=== WHAT THE TASK REQUIRES ===
Write out each line of the entries exactly, starting at the first and finishing with the line that contains "The width and height of the screenshot is (840, 621).".

[Pixel coordinate grounding data]
□ □ □ □ □

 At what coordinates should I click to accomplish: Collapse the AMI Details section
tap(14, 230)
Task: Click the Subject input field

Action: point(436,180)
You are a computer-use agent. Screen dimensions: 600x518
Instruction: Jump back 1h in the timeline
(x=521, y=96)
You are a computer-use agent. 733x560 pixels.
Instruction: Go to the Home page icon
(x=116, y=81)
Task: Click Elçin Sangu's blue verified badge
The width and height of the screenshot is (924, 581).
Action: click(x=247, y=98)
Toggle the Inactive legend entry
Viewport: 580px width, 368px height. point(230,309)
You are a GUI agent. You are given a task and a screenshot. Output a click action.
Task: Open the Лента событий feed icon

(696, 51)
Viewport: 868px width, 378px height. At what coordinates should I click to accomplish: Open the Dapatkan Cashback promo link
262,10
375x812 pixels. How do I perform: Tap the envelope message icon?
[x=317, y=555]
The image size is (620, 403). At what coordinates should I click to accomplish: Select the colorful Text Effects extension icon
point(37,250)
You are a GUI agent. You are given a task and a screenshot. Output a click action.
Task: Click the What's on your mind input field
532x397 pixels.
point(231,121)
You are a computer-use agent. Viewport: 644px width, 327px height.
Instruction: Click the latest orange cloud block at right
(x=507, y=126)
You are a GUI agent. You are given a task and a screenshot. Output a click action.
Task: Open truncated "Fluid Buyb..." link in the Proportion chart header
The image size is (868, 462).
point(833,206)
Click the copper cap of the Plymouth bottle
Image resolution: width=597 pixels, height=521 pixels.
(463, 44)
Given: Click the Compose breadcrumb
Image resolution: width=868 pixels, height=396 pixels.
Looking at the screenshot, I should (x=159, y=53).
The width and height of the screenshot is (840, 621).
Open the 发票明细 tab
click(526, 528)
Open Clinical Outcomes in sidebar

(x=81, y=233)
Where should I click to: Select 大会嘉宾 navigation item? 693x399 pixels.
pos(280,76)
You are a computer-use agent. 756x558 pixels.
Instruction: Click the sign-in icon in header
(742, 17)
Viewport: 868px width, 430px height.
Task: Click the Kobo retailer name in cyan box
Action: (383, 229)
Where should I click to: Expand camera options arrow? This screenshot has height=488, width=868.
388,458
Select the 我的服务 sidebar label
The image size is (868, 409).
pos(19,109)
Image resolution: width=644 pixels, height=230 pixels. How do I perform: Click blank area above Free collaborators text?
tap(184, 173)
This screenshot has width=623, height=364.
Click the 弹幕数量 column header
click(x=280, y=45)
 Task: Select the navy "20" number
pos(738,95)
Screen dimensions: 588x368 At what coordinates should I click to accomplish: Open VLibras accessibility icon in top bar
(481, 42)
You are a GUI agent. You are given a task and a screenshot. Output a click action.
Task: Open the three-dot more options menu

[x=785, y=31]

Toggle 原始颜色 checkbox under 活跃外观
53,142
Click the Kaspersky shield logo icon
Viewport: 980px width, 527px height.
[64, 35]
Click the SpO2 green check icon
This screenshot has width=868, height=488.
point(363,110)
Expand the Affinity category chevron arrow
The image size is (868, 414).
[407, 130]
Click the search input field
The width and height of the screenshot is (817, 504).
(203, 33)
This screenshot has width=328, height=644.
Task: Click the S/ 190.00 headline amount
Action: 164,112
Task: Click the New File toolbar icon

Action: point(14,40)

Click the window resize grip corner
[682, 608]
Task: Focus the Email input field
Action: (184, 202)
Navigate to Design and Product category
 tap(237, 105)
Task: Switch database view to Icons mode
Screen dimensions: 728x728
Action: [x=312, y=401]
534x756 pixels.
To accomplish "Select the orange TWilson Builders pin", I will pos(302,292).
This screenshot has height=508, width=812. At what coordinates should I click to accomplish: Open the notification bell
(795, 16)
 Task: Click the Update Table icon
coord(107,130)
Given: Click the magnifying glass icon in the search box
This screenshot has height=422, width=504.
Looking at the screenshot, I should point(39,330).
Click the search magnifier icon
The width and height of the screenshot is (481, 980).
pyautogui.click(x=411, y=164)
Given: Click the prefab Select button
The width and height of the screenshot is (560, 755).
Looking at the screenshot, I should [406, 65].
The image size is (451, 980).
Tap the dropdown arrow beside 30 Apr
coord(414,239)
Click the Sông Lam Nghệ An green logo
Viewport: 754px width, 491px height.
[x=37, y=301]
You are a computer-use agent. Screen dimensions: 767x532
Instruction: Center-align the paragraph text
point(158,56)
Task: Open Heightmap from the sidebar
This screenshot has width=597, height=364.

□ □ □ □ □

=== OUTPUT FOR THIS TASK ===
 At what coordinates should I click to accomplish: Collapse the AMI Details section
tap(14, 230)
Task: Click the Subject input field

Action: point(436,180)
You are a computer-use agent. Screen dimensions: 600x518
Instruction: Jump back 1h in the timeline
(x=521, y=96)
You are a computer-use agent. 733x560 pixels.
Instruction: Go to the Home page icon
(x=116, y=81)
Task: Click Elçin Sangu's blue verified badge
The width and height of the screenshot is (924, 581).
Action: click(x=247, y=98)
Toggle the Inactive legend entry
Viewport: 580px width, 368px height. point(230,309)
You are a GUI agent. You are given a task and a screenshot. Output a click action.
Task: Open the Лента событий feed icon

(696, 51)
Viewport: 868px width, 378px height. At what coordinates should I click to accomplish: Open the Dapatkan Cashback promo link
262,10
375x812 pixels. How do I perform: Tap the envelope message icon?
[x=317, y=555]
The image size is (620, 403). At what coordinates should I click to accomplish: Select the colorful Text Effects extension icon
point(37,250)
You are a GUI agent. You are given a task and a screenshot. Output a click action.
Task: Click the What's on your mind input field
532x397 pixels.
point(231,121)
You are a computer-use agent. Viewport: 644px width, 327px height.
Instruction: Click the latest orange cloud block at right
(x=507, y=126)
You are a GUI agent. You are given a task and a screenshot. Output a click action.
Task: Open truncated "Fluid Buyb..." link in the Proportion chart header
The image size is (868, 462).
point(833,206)
Click the copper cap of the Plymouth bottle
Image resolution: width=597 pixels, height=521 pixels.
(463, 44)
Given: Click the Compose breadcrumb
Image resolution: width=868 pixels, height=396 pixels.
Looking at the screenshot, I should (x=159, y=53).
The width and height of the screenshot is (840, 621).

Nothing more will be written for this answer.